Start of DATA FOR PROCESSING

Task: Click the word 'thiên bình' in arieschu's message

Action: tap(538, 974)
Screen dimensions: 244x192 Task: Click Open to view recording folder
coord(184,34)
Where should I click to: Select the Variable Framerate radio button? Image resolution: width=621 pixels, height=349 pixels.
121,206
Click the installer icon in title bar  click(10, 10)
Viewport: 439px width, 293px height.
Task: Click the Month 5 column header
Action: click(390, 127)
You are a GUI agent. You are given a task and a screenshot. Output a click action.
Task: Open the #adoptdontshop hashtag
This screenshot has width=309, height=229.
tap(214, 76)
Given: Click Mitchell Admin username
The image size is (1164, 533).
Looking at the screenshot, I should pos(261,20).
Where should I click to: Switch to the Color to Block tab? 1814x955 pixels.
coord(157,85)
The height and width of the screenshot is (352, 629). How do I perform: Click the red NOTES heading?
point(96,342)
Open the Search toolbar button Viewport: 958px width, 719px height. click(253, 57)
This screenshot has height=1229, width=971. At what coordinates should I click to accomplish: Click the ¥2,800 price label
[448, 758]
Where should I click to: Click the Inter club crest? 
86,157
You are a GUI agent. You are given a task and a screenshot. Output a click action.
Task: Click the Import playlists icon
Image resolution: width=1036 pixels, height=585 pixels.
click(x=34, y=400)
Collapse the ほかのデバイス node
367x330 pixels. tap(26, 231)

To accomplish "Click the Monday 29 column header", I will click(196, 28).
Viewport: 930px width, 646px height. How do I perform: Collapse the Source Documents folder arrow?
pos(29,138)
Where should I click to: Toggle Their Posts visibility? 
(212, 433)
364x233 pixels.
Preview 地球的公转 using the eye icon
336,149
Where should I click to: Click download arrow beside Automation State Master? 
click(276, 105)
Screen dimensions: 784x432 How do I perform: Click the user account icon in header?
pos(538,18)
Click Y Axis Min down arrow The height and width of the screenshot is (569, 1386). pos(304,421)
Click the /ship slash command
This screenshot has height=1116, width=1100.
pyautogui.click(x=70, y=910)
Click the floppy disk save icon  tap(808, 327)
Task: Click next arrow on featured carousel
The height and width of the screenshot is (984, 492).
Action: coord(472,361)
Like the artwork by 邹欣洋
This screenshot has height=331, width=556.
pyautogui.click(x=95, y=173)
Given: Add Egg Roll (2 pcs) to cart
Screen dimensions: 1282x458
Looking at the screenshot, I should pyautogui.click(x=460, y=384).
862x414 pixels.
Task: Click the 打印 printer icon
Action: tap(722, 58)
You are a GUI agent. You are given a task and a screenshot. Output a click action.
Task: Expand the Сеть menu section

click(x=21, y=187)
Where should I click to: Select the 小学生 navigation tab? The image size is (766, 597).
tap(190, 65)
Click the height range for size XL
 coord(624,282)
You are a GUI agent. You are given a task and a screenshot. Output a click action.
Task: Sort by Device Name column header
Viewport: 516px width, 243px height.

End of DATA FOR PROCESSING

_ABOUT THIS EXERCISE_.
Write out the data once more, word for word.

_SOLVED PROBLEM_.
Task: Click the word 'thiên bình' in arieschu's message

Action: tap(538, 974)
Screen dimensions: 244x192 Task: Click Open to view recording folder
coord(184,34)
Where should I click to: Select the Variable Framerate radio button? Image resolution: width=621 pixels, height=349 pixels.
121,206
Click the installer icon in title bar  click(10, 10)
Viewport: 439px width, 293px height.
Task: Click the Month 5 column header
Action: click(390, 127)
You are a GUI agent. You are given a task and a screenshot. Output a click action.
Task: Open the #adoptdontshop hashtag
This screenshot has width=309, height=229.
tap(214, 76)
Given: Click Mitchell Admin username
The image size is (1164, 533).
Looking at the screenshot, I should pos(261,20).
Where should I click to: Switch to the Color to Block tab? 1814x955 pixels.
coord(157,85)
The height and width of the screenshot is (352, 629). How do I perform: Click the red NOTES heading?
point(96,342)
Open the Search toolbar button Viewport: 958px width, 719px height. click(253, 57)
This screenshot has height=1229, width=971. At what coordinates should I click to accomplish: Click the ¥2,800 price label
[448, 758]
Where should I click to: Click the Inter club crest? 
86,157
You are a GUI agent. You are given a task and a screenshot. Output a click action.
Task: Click the Import playlists icon
Image resolution: width=1036 pixels, height=585 pixels.
click(x=34, y=400)
Collapse the ほかのデバイス node
367x330 pixels. tap(26, 231)

To accomplish "Click the Monday 29 column header", I will click(196, 28).
Viewport: 930px width, 646px height. How do I perform: Collapse the Source Documents folder arrow?
pos(29,138)
Where should I click to: Toggle Their Posts visibility? 
(212, 433)
364x233 pixels.
Preview 地球的公转 using the eye icon
336,149
Where should I click to: Click download arrow beside Automation State Master? 
click(276, 105)
Screen dimensions: 784x432 How do I perform: Click the user account icon in header?
pos(538,18)
Click Y Axis Min down arrow The height and width of the screenshot is (569, 1386). pos(304,421)
Click the /ship slash command
This screenshot has height=1116, width=1100.
pyautogui.click(x=70, y=910)
Click the floppy disk save icon  tap(808, 327)
Task: Click next arrow on featured carousel
The height and width of the screenshot is (984, 492).
Action: coord(472,361)
Like the artwork by 邹欣洋
This screenshot has height=331, width=556.
pyautogui.click(x=95, y=173)
Given: Add Egg Roll (2 pcs) to cart
Screen dimensions: 1282x458
Looking at the screenshot, I should pyautogui.click(x=460, y=384).
862x414 pixels.
Task: Click the 打印 printer icon
Action: tap(722, 58)
You are a GUI agent. You are given a task and a screenshot. Output a click action.
Task: Expand the Сеть menu section

click(x=21, y=187)
Where should I click to: Select the 小学生 navigation tab? The image size is (766, 597).
tap(190, 65)
Click the height range for size XL
 coord(624,282)
You are a GUI agent. You are given a task and a screenshot. Output a click action.
Task: Sort by Device Name column header
Viewport: 516px width, 243px height.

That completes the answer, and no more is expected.